■ Goal of the exercise
Reproduce the text of each item below word for word, leaving out the pictures.

■ Records for this exercise

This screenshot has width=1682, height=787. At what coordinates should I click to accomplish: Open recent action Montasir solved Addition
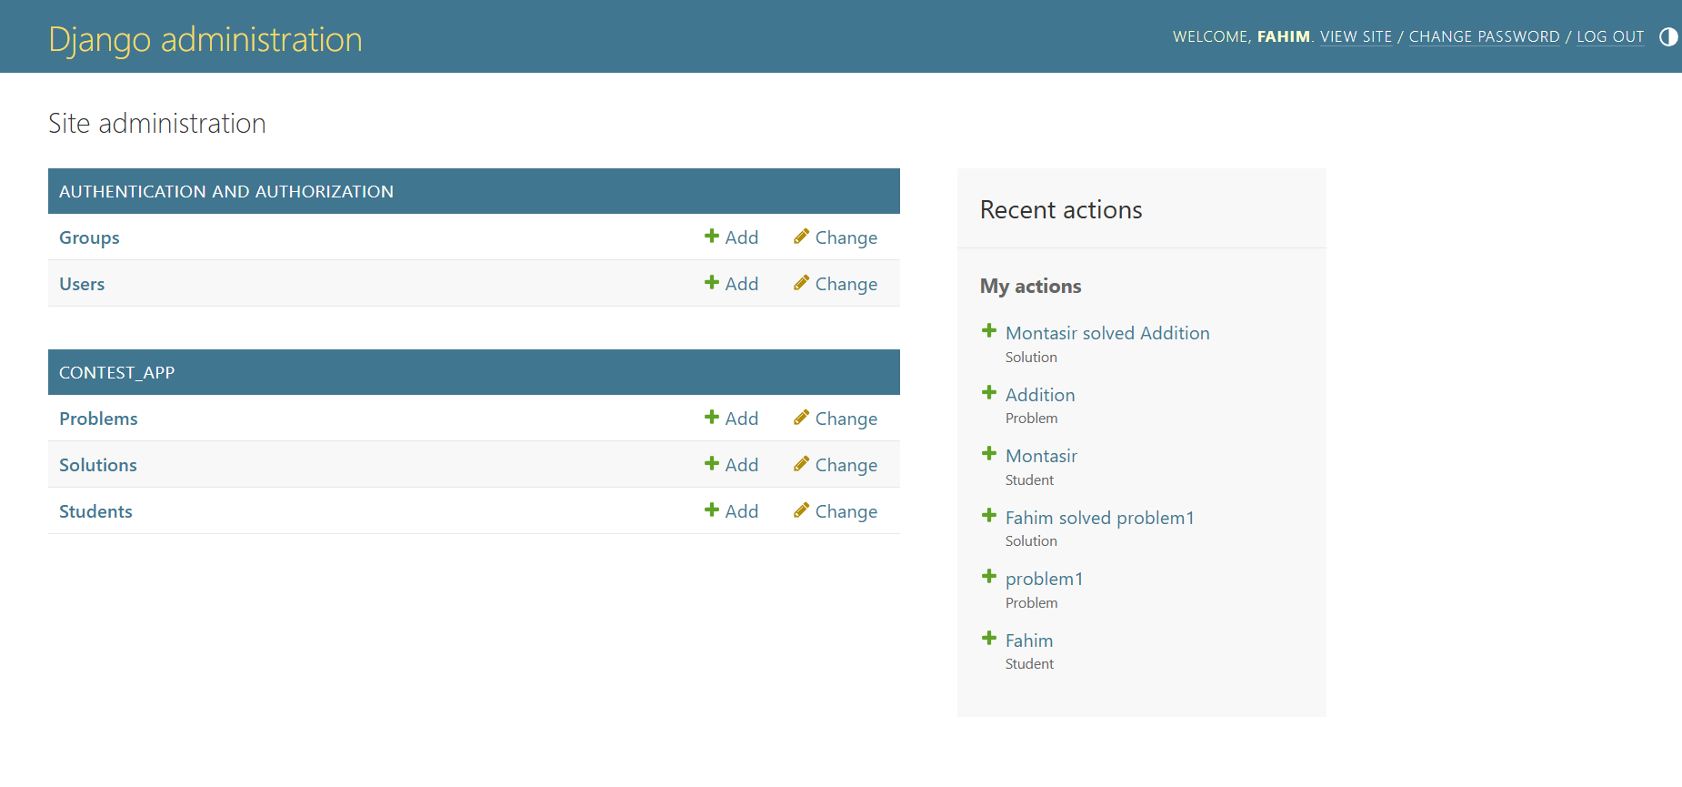click(x=1107, y=333)
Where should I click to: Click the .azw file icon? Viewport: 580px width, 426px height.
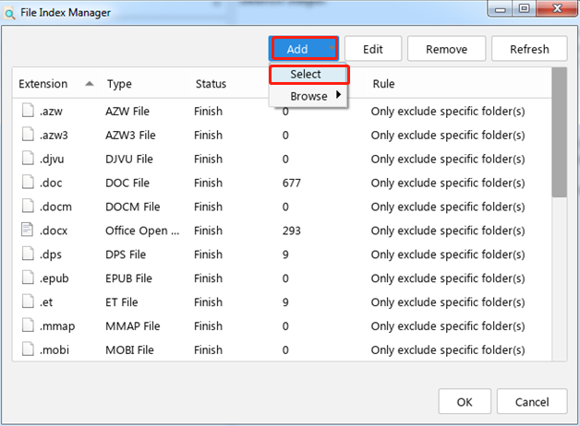pos(28,111)
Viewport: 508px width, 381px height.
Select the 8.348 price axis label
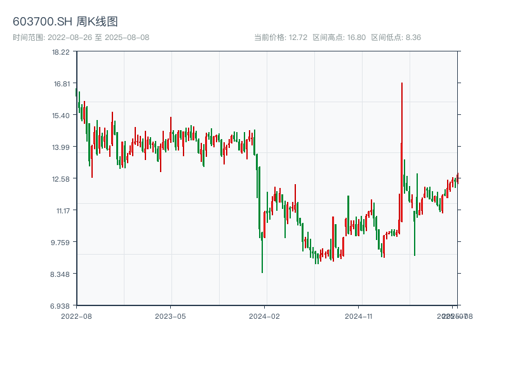(x=61, y=274)
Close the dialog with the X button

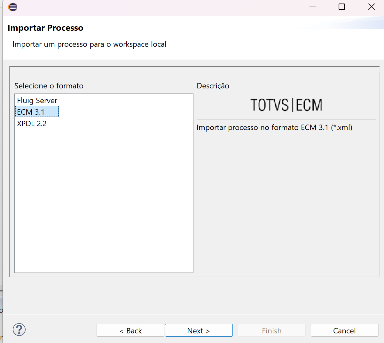click(x=371, y=7)
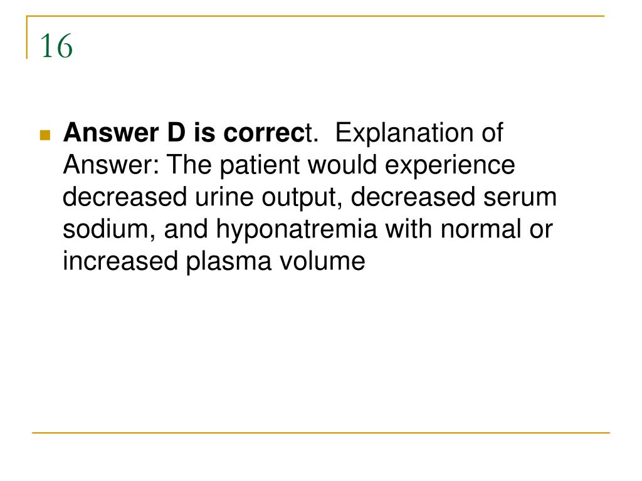
Task: Click the gold vertical line beside the title
Action: pos(27,37)
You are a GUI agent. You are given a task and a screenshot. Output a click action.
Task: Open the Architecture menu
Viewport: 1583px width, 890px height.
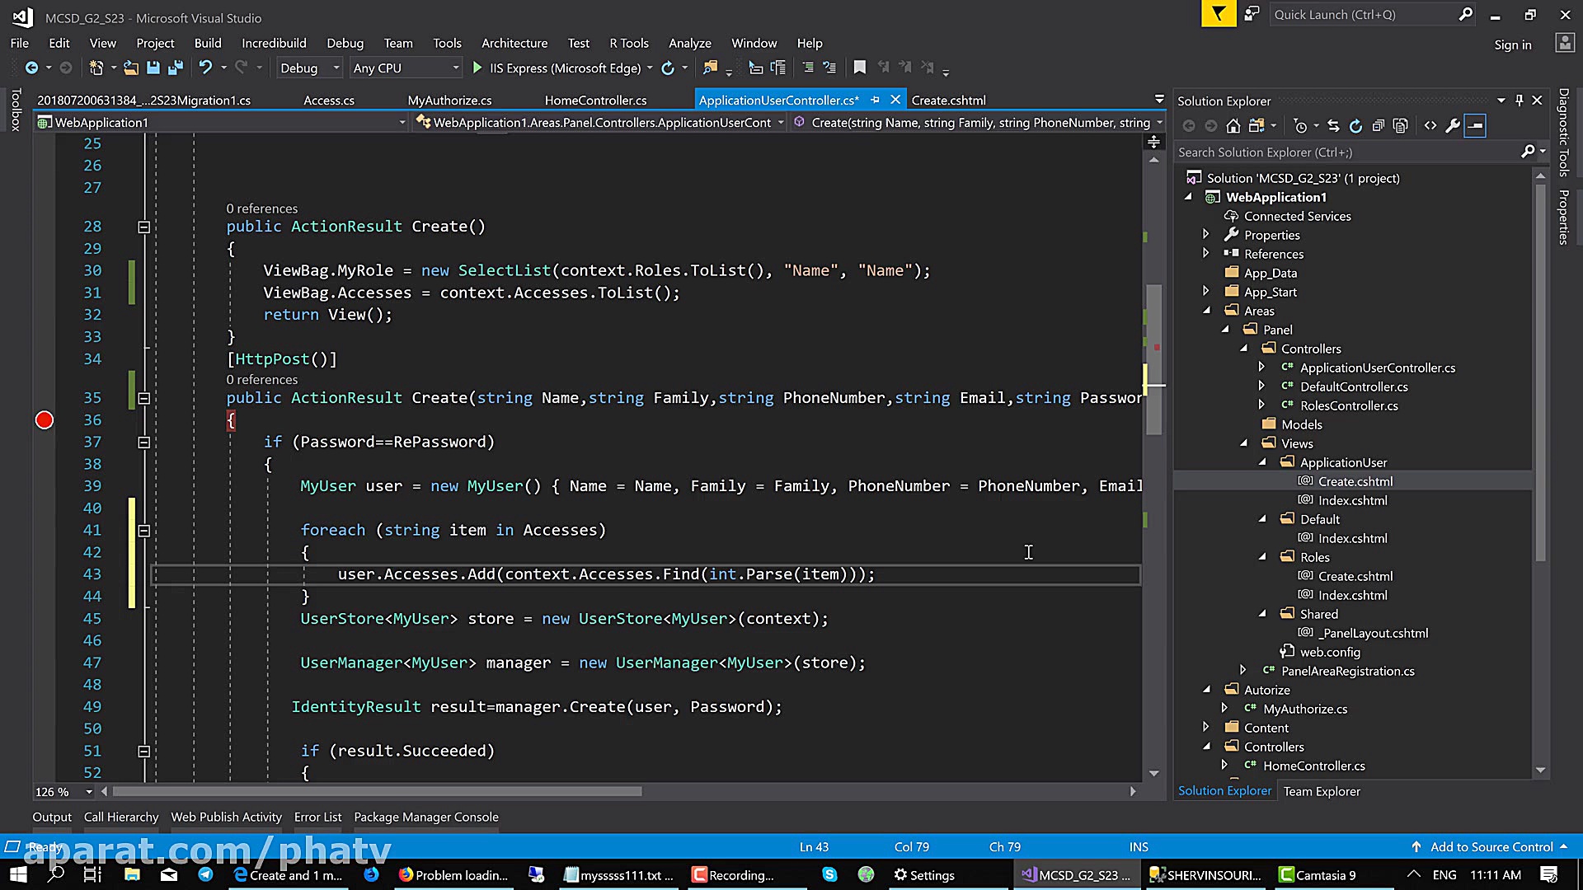[x=514, y=43]
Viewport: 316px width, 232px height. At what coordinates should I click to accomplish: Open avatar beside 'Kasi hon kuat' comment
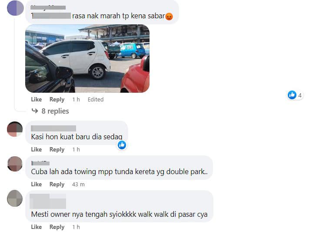point(15,129)
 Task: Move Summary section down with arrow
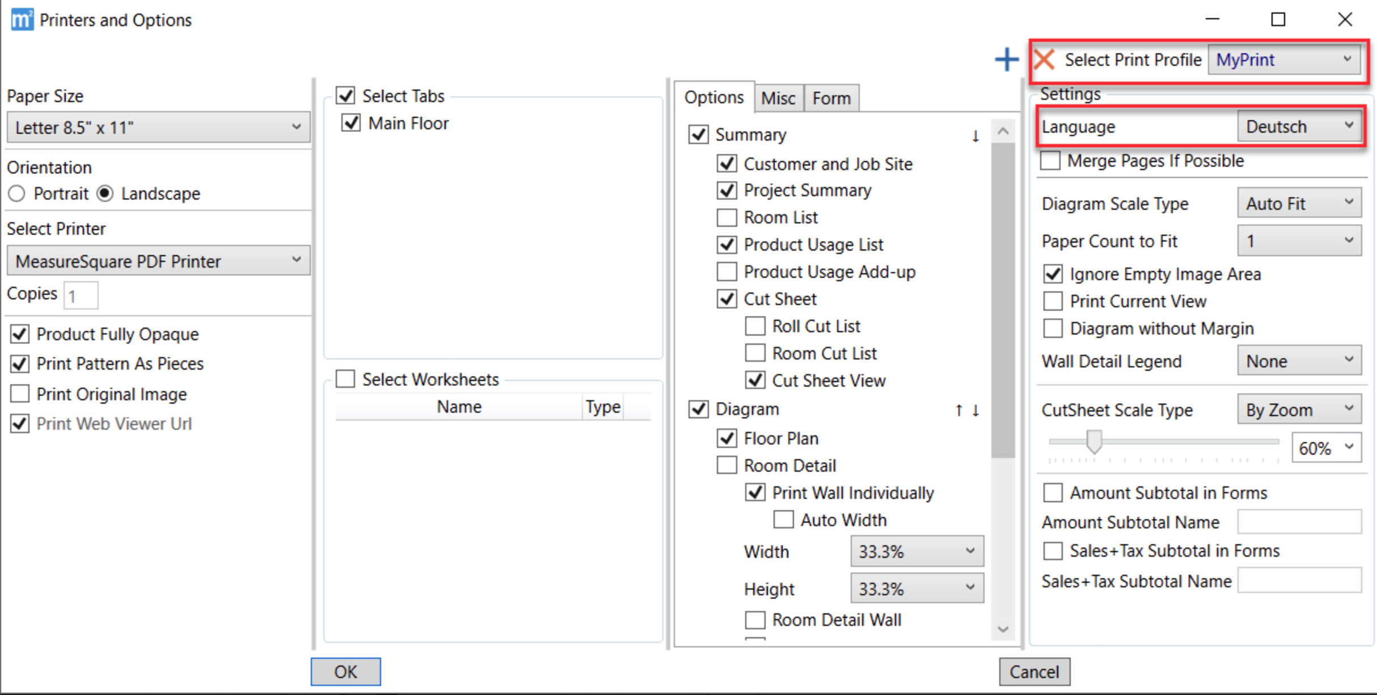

■ Answer to the task
This screenshot has width=1682, height=787. At what coordinates should I click to accomplish: Open recent action Montasir solved Addition
click(x=1107, y=333)
Where should I click to: Click the .azw file icon? Viewport: 580px width, 426px height.
pos(28,111)
Viewport: 508px width, 381px height.
Select the 8.348 price axis label
(x=61, y=274)
Close the dialog with the X button

click(x=371, y=7)
Task: Click the gold vertical line beside the title
Action: pos(27,37)
You are a GUI agent. You are given a task and a screenshot. Output a click action.
Task: Open the Architecture menu
Viewport: 1583px width, 890px height.
[x=514, y=43]
Viewport: 316px width, 232px height. At what coordinates should I click to accomplish: Open avatar beside 'Kasi hon kuat' comment
point(15,129)
 Task: Move Summary section down with arrow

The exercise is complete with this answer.